Exercise: Reproduce only this range: the line holding "Image resolution: width=600" through the last line of the data below, both included, exactly, with no pictures.

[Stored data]
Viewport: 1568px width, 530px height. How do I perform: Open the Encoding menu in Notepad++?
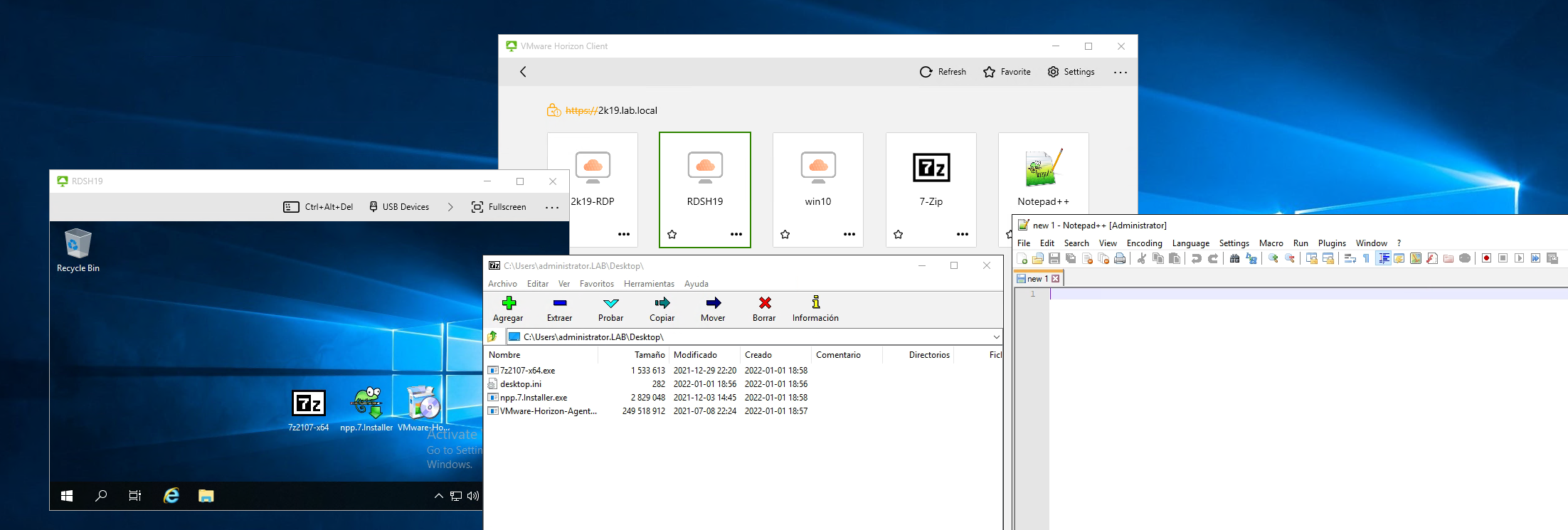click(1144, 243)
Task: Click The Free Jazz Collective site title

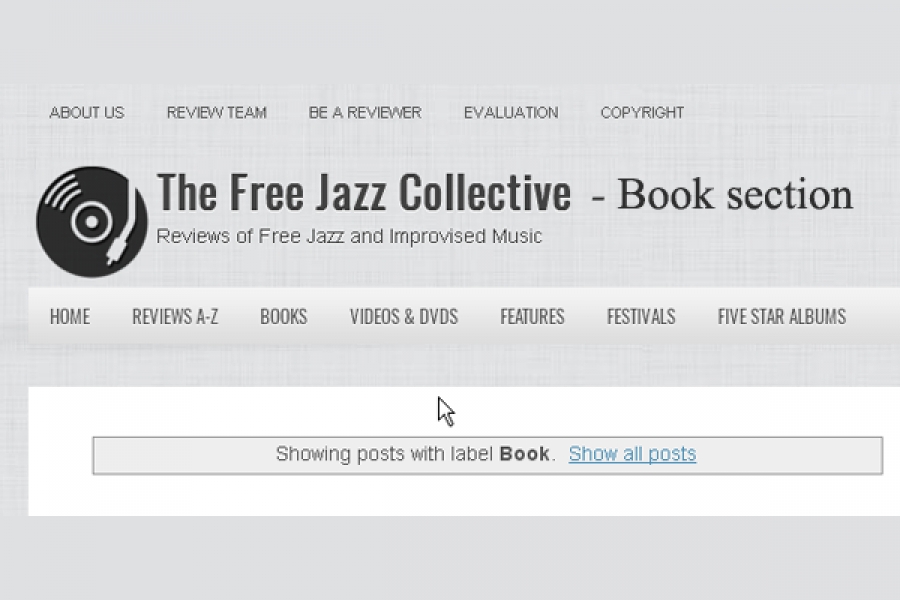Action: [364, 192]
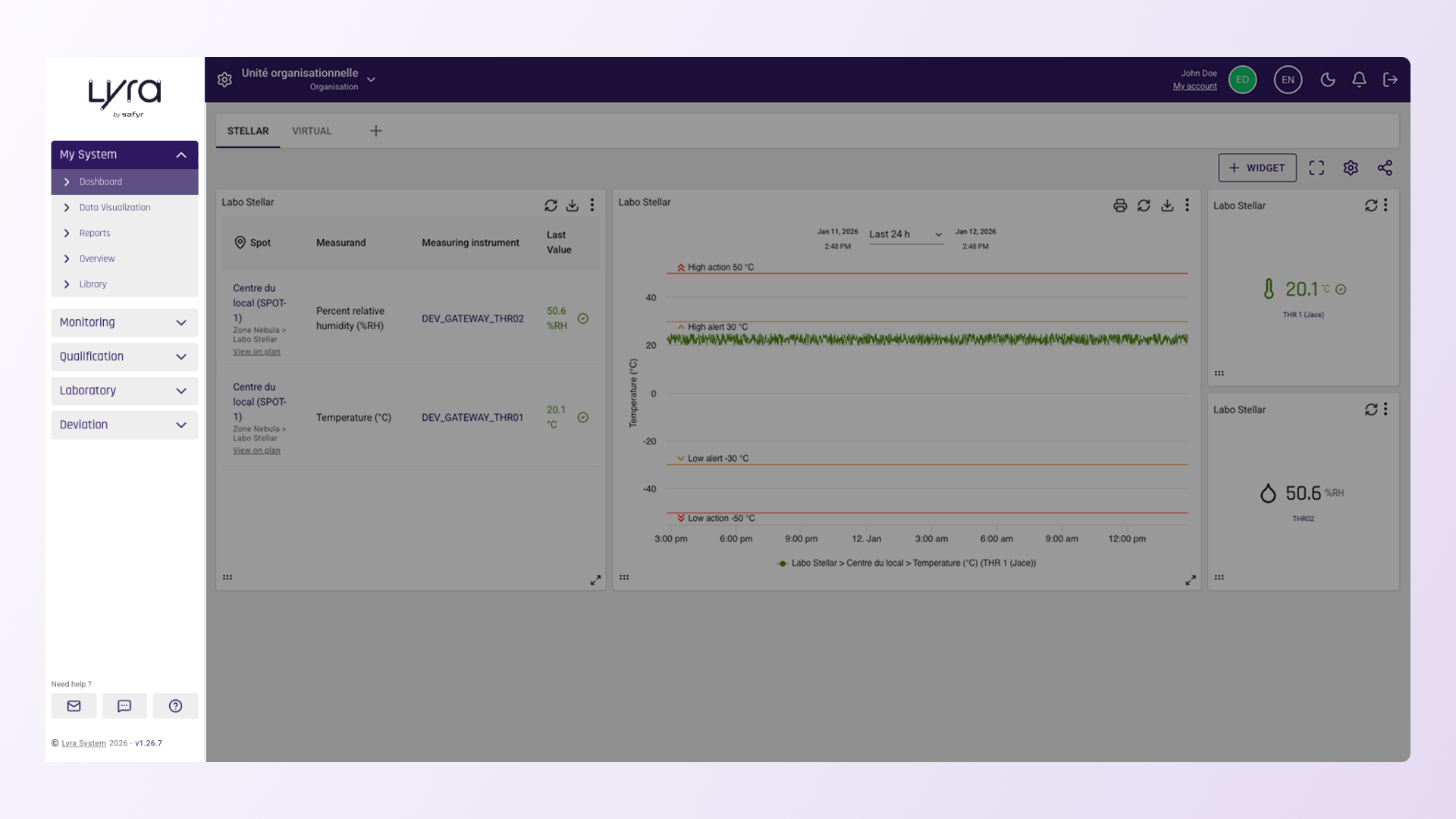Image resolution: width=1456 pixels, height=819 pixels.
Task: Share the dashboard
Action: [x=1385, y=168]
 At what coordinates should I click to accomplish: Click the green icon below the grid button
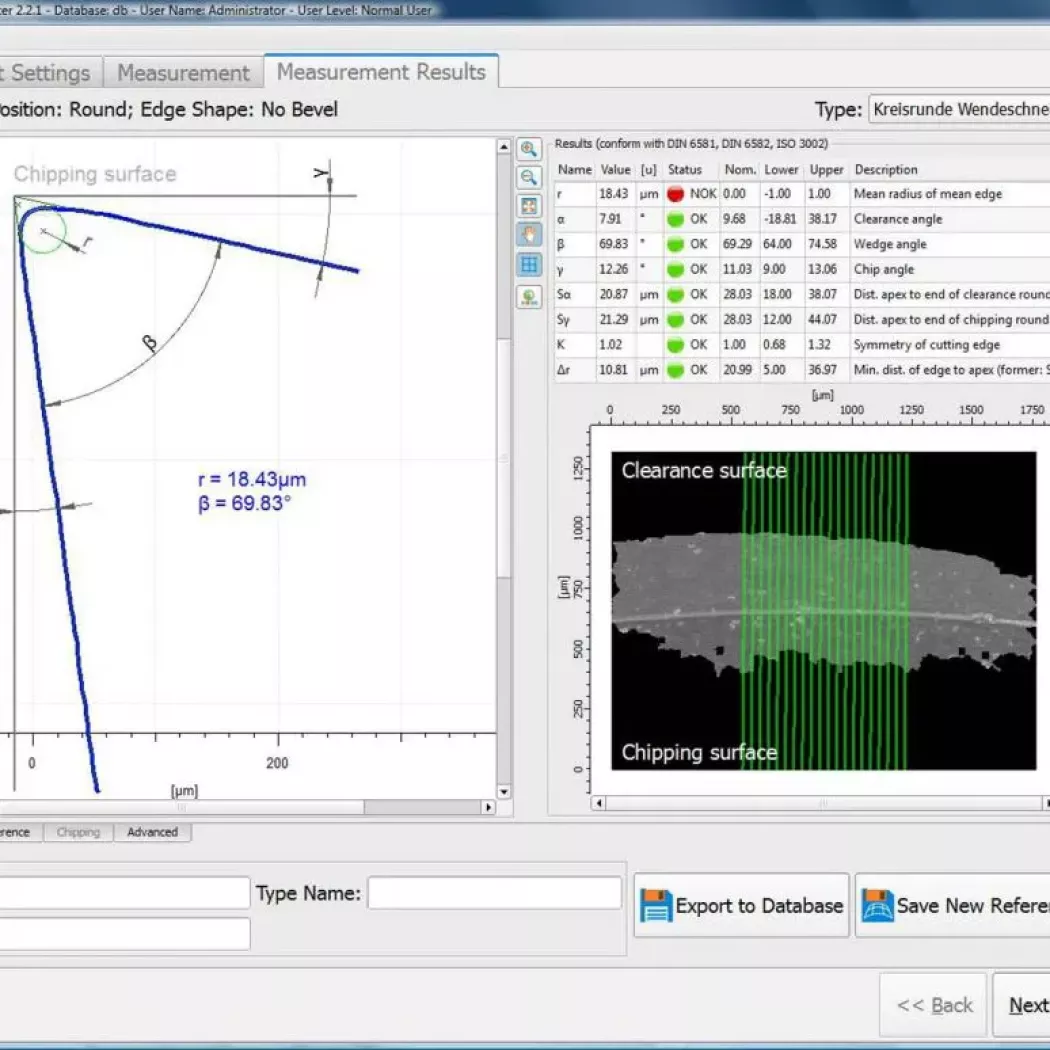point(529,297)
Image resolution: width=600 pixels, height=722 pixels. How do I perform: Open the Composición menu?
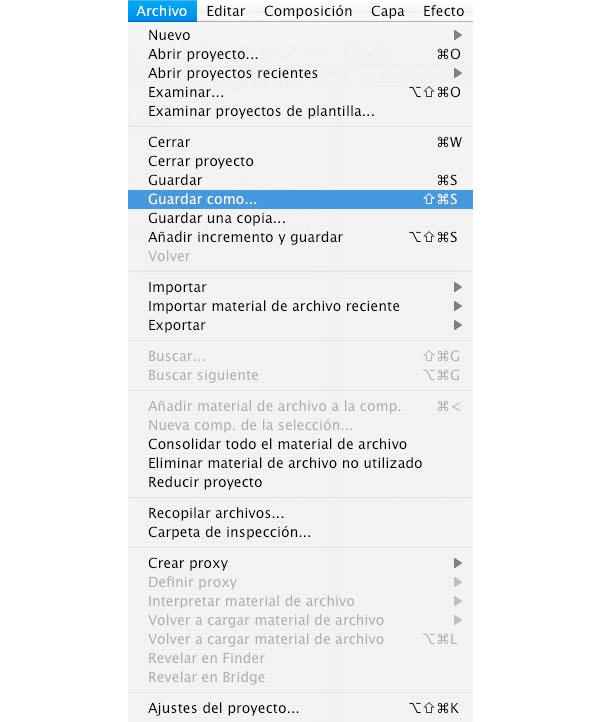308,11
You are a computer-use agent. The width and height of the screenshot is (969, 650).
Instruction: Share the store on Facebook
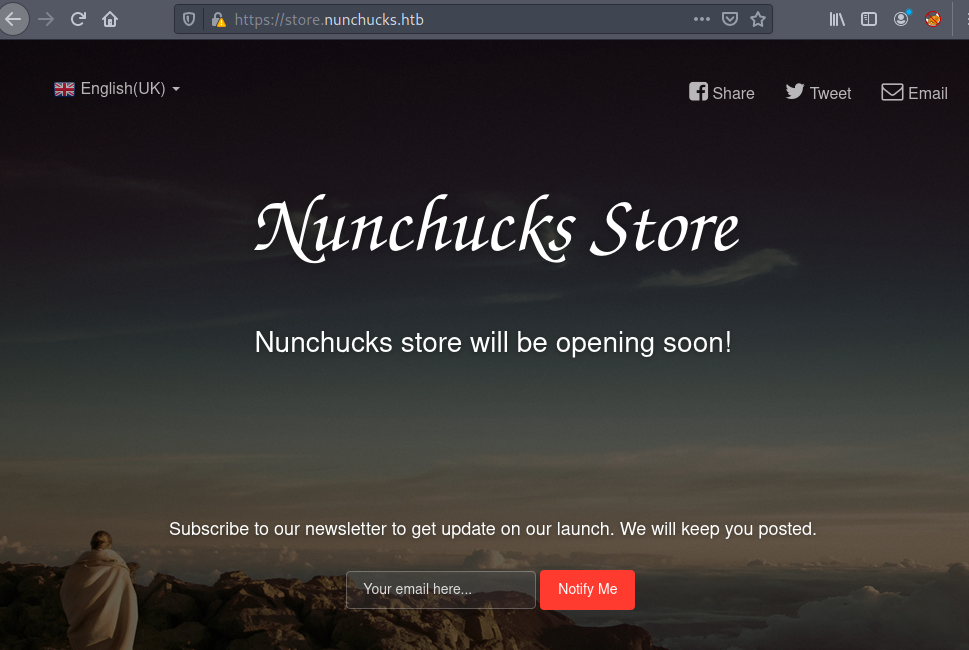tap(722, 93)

Response to the task:
Image resolution: width=600 pixels, height=722 pixels. How do I perform: Open the Composición menu?
308,11
You are a computer-use agent. The width and height of the screenshot is (969, 650).
Instruction: Share the store on Facebook
tap(722, 93)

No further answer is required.